→ **EXERCISE TASK 1**
Turn the lines of the records between the line containing "Task: Click BUY" and the line containing "Action: pos(1326,459)", inclusive, into a Markdown table with the columns Row and Record line, numbering each row and skipping blank lines. Leave the pictures out.

→ **DOCUMENT EXTRACT**
This weekend, however, we stayed true to our little drunken New Year pact and packed (oh god, I am sorry!) our cabin bags for our trip to Turin. We flew with BA from Gatwick for £1 and a few airmiles!
Our hotel was The Boston Art Hotel which is about 3/4 mile out of the main city, but it’s on the 16 tram route if you wanted to experience the tram. We did this on day two as it was pouring down and we’d finally discovered that google isn’t always your friend and you CAN use a card on on the transport network and you don’t need cash.
Turin is situated under the shadow of the alps and the Gran Paradiso National Park with Chamonix just the other side. Mont Blanc and possibly even the Matterhorn are visible on good days. We didn’t see them from Turin, but I took these pics on the way home on the flight!

Modern day Turin was found (in a nutshell) by the Savoy family and was basically ruled by them as an absolute monarchy. All the facades of the houses are very similar within the city and it is inside that the families were allowed to be flamboyant. Apparently being a Turino means to not flaunt oneself and be vulgar and this has carried on today with Turinos being very modest people and not showing off and even shop fronts such as MacDonalds having to fight (and lose) to have their normal shop front or Prada to have any other bags than plain white ones! The phrase of the weekend if we saw anyone showing off such as revving their engine in a Maserati or wearing obvious designer labels, was ‘well they’re clearly not Turino’s!’
We started the weekend joining an excellent free walking tour hosted by Laura. We were going to take the open top bus, something we often do in cities as it helps you to get your bearings, get a bit of history and decide where you might want to go. However, they can be pricey. Laura’s tour was excellent though. For a little over 2 hours she walked us all over the city and explained the history.

→ **EXERCISE TASK 2**
Return the passage of the Turin travel text between "This weekend, however, we" and "on the flight!", inclusive, copied word for word.

→ **DATA FOR THE TASK**
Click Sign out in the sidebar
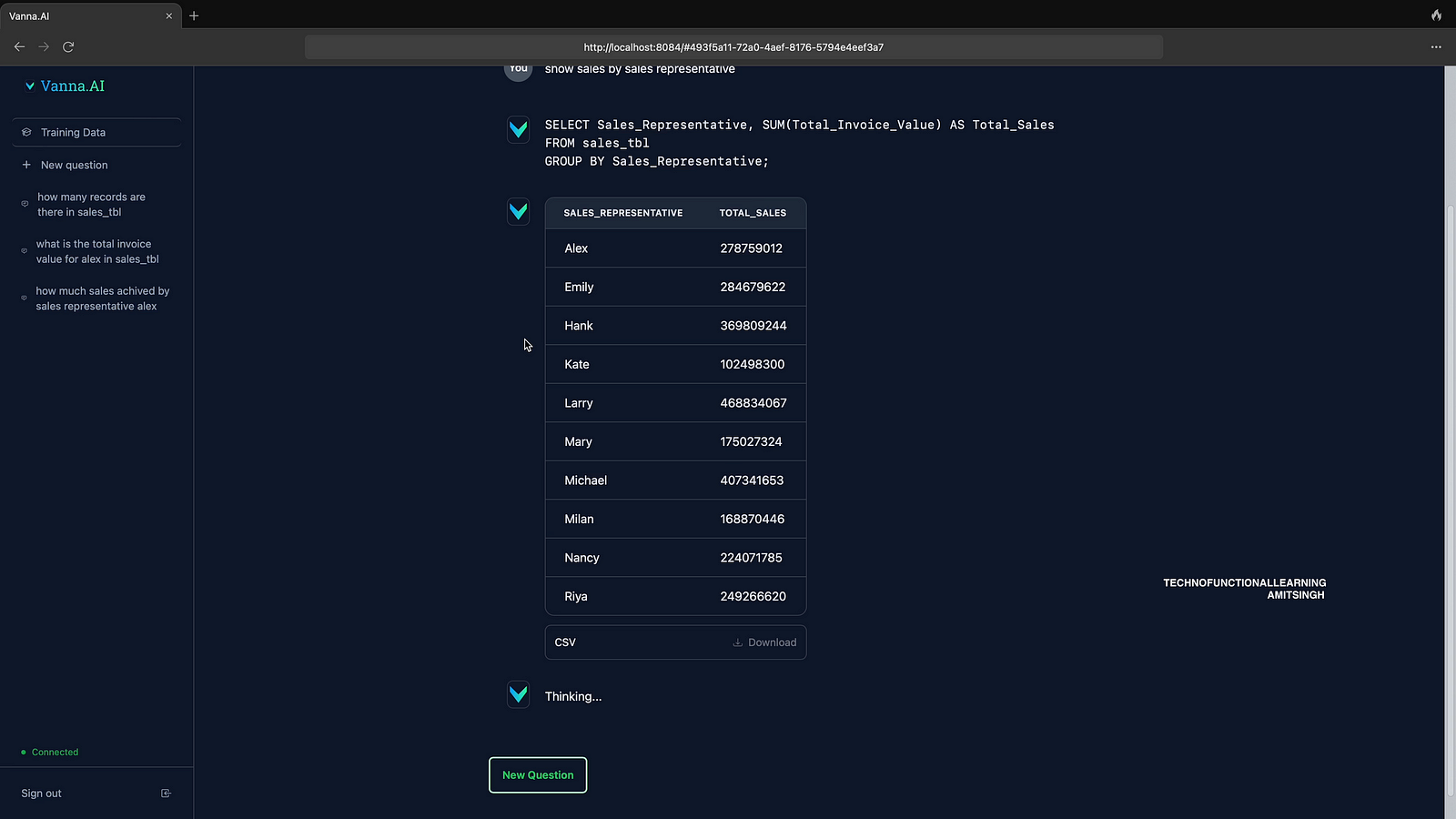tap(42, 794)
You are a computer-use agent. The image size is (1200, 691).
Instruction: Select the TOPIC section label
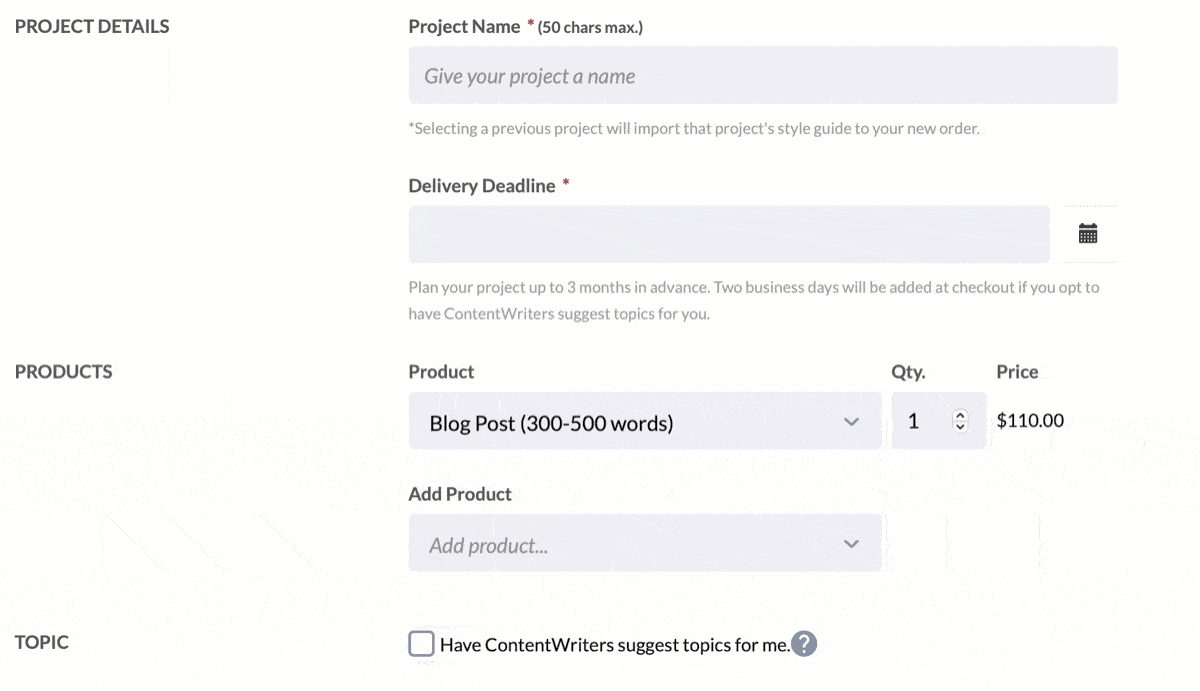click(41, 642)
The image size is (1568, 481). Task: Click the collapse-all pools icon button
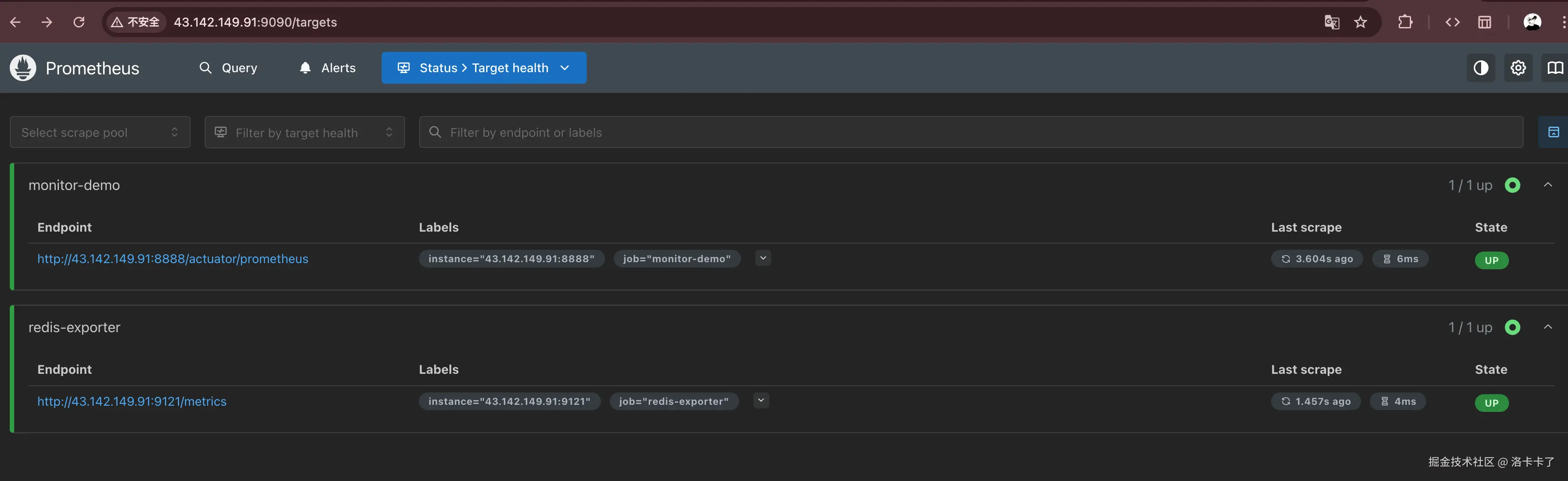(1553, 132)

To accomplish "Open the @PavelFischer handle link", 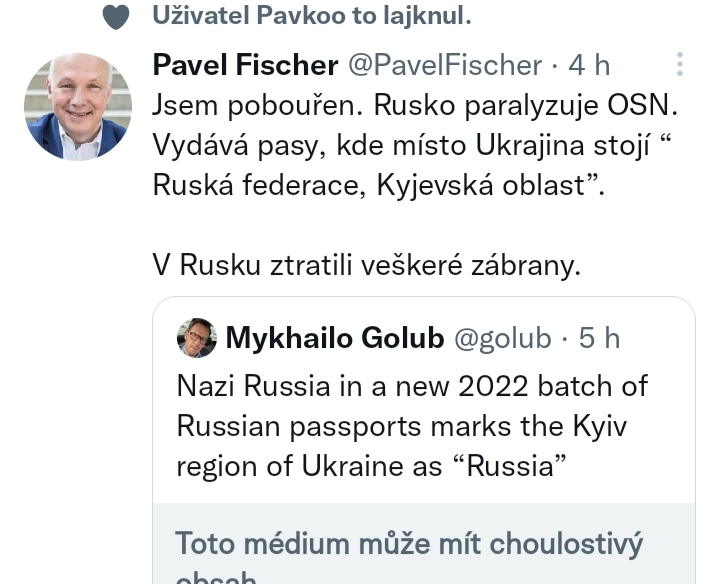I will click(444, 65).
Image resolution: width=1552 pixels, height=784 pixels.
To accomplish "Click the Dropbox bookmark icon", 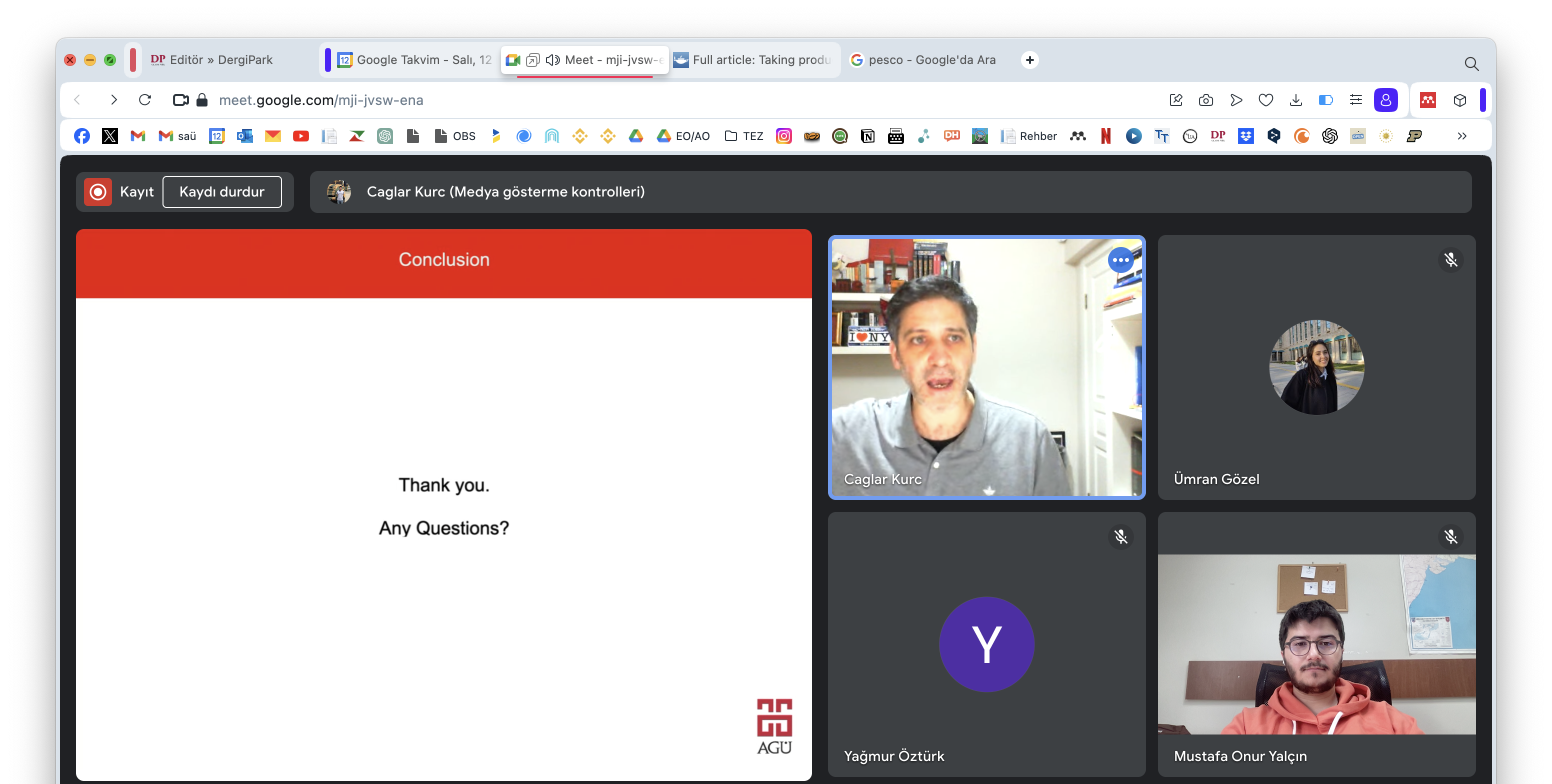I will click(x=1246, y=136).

...

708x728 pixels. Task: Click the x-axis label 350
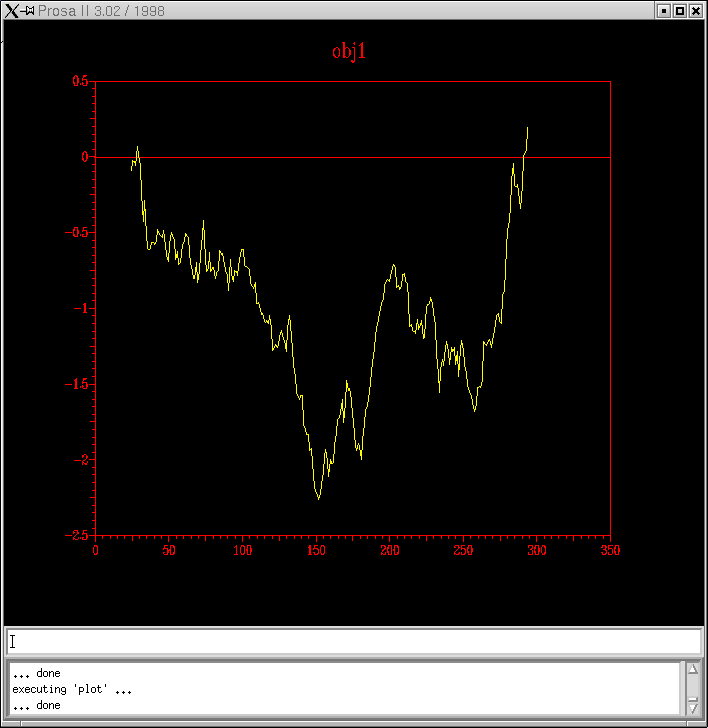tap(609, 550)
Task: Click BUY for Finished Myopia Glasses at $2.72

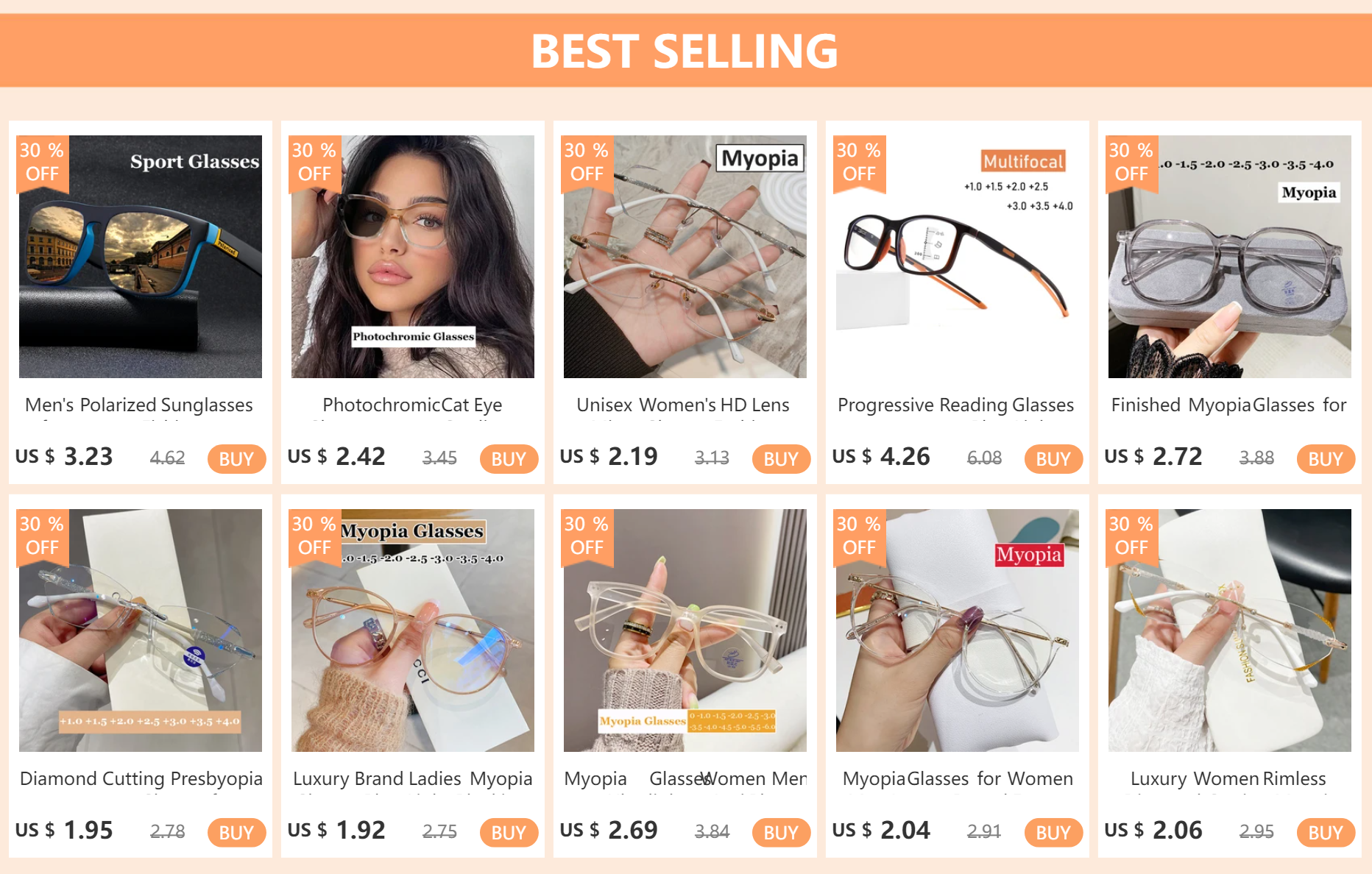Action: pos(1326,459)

---

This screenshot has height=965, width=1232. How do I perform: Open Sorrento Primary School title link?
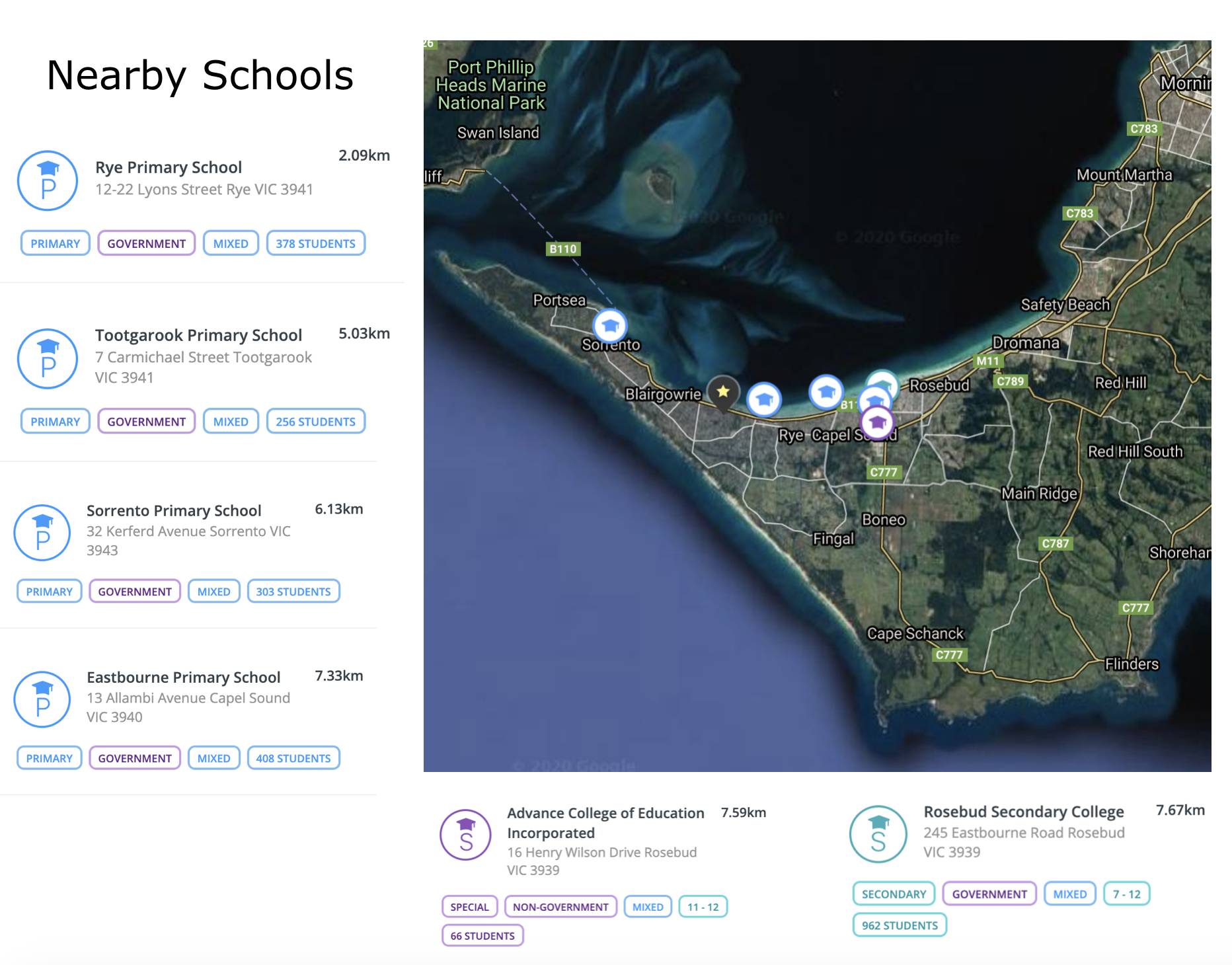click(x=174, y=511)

→ **REPLY 1**
| Row | Record line |
|---|---|
| 1 | Task: Click BUY for Finished Myopia Glasses at $2.72 |
| 2 | Action: pos(1326,459) |

→ **REPLY 2**
This weekend, however, we stayed true to our little drunken New Year pact and packed (oh god, I am sorry!) our cabin bags for our trip to Turin. We flew with BA from Gatwick for £1 and a few airmiles!
Our hotel was The Boston Art Hotel which is about 3/4 mile out of the main city, but it’s on the 16 tram route if you wanted to experience the tram. We did this on day two as it was pouring down and we’d finally discovered that google isn’t always your friend and you CAN use a card on on the transport network and you don’t need cash.
Turin is situated under the shadow of the alps and the Gran Paradiso National Park with Chamonix just the other side. Mont Blanc and possibly even the Matterhorn are visible on good days. We didn’t see them from Turin, but I took these pics on the way home on the flight!